Recorded data:
* Start *

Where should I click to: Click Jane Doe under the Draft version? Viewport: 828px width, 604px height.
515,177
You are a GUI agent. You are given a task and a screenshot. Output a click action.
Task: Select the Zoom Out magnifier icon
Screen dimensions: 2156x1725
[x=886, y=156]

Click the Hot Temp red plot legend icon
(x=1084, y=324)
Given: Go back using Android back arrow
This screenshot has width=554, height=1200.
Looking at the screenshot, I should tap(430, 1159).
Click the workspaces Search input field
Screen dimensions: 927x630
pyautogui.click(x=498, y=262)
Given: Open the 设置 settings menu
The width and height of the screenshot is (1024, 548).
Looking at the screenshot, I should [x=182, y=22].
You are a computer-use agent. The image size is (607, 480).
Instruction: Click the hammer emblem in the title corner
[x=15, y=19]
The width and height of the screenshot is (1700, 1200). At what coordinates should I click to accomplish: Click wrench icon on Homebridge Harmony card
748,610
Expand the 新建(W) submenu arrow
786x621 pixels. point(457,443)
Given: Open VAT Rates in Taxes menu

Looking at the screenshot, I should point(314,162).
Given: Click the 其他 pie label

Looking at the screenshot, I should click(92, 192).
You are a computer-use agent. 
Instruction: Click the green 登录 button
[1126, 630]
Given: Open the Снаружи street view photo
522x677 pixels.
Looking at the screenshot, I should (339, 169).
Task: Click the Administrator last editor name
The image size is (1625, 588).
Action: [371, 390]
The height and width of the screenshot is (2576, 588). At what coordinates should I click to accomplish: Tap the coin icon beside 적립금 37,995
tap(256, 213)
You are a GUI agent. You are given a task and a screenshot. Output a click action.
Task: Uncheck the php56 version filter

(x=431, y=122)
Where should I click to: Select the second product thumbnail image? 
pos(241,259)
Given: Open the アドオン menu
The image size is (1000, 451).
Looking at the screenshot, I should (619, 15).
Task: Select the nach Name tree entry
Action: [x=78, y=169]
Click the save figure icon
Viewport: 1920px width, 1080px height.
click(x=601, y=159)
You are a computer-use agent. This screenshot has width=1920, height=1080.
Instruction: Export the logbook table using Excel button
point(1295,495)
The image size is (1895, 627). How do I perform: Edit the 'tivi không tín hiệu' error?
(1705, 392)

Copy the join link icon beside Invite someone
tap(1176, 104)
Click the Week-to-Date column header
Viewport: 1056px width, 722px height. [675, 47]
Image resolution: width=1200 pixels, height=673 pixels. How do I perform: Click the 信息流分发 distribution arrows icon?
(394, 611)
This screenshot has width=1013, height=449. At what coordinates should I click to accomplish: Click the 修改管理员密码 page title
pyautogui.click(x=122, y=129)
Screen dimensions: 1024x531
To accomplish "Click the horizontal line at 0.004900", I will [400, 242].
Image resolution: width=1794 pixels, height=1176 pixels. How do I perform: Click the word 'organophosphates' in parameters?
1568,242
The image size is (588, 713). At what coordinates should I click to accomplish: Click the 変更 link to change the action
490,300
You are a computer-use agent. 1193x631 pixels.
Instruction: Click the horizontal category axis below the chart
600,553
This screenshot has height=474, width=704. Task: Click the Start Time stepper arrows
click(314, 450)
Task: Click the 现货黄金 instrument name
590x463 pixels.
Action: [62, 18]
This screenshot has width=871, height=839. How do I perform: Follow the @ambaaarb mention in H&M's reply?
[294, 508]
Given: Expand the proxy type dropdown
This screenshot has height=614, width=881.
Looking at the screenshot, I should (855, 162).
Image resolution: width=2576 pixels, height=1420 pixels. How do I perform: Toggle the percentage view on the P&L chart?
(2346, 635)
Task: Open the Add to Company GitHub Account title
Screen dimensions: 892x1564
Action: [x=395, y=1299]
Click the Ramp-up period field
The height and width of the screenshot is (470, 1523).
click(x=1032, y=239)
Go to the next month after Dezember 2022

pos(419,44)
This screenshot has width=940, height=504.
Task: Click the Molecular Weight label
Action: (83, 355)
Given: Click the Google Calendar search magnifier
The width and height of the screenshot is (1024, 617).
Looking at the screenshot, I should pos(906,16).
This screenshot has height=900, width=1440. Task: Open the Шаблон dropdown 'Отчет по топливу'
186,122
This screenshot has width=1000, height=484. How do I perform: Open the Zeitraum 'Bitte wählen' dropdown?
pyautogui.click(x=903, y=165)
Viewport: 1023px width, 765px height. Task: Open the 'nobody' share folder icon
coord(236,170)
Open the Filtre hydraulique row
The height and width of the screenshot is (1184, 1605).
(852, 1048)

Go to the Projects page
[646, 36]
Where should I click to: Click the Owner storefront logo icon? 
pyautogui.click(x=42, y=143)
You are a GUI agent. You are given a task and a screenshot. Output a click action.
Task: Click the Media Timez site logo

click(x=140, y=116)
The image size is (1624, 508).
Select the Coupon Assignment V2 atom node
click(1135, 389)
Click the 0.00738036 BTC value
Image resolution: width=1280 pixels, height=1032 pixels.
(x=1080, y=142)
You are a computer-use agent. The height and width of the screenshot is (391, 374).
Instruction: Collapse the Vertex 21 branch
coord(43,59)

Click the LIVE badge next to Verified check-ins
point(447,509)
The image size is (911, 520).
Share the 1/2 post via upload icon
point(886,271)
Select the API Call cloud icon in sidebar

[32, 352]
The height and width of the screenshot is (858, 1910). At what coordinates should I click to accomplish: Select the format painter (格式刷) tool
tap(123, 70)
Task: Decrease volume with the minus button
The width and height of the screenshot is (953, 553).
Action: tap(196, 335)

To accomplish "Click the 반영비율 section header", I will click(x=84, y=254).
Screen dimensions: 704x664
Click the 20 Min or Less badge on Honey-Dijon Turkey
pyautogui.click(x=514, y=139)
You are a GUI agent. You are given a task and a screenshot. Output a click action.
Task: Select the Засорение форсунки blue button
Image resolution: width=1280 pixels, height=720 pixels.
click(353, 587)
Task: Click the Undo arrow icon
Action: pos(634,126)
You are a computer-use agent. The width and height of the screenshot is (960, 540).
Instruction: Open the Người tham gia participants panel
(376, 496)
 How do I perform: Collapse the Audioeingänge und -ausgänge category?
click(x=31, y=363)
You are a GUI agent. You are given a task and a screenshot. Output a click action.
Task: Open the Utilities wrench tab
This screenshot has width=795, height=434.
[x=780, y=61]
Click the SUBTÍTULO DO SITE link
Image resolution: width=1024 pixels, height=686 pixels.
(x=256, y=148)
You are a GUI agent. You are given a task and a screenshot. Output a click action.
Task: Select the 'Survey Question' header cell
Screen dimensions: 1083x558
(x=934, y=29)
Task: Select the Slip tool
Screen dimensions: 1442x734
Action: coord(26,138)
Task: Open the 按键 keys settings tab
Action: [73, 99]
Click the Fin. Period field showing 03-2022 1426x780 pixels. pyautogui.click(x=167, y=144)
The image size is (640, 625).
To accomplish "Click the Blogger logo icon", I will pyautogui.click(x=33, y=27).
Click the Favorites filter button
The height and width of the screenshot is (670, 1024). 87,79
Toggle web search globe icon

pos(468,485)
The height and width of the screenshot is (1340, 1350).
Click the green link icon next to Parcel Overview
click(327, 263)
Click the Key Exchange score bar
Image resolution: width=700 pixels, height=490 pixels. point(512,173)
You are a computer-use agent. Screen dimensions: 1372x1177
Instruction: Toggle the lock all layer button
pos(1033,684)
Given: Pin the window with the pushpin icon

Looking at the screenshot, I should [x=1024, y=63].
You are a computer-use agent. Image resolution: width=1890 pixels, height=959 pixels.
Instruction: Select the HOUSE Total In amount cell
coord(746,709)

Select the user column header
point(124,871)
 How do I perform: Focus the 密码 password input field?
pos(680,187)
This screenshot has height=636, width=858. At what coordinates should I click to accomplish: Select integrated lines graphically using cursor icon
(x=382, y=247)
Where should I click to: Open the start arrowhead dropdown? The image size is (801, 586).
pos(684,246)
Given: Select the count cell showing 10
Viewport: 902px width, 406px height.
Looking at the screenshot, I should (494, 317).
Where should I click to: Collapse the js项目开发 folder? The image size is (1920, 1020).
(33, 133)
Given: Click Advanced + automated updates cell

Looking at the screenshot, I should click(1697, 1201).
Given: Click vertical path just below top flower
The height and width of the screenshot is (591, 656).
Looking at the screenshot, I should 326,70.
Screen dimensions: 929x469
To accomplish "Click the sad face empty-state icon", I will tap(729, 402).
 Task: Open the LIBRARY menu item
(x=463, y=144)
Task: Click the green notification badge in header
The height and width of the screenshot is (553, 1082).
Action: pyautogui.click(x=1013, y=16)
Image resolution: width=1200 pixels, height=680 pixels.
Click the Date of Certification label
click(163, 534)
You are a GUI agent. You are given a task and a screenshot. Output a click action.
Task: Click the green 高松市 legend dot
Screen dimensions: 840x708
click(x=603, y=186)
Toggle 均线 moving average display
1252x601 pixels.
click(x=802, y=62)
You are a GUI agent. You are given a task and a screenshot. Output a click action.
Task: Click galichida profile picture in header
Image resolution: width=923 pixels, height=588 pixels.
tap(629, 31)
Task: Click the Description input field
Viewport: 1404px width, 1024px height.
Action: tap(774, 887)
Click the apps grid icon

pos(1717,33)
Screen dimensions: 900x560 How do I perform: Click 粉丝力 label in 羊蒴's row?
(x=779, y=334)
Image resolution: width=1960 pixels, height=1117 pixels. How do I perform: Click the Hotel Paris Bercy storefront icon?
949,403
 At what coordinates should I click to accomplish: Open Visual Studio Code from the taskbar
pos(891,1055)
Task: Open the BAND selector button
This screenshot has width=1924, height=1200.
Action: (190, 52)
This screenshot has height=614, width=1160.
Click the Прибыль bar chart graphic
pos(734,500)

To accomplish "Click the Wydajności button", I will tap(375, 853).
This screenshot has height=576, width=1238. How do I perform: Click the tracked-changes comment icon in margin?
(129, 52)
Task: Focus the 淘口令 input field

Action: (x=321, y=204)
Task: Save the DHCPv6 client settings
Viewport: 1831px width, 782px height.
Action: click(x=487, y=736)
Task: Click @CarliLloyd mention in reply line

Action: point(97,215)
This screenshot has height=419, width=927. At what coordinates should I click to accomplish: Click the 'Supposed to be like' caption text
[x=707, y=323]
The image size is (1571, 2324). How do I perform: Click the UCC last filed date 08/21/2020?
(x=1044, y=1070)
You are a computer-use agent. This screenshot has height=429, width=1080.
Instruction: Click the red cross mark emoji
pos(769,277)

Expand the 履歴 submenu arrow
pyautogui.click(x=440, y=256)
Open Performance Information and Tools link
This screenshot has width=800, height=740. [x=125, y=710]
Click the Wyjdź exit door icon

* End *

What the task requires:
Pull out the lines from the one containing "Task: Click the green notification" through the one containing "click(163, 534)", including both of those lines, and reproduce each one character for character.

Output below:
Task: Click the green notification badge in header
The height and width of the screenshot is (553, 1082).
Action: pyautogui.click(x=1013, y=16)
Image resolution: width=1200 pixels, height=680 pixels.
Click the Date of Certification label
click(163, 534)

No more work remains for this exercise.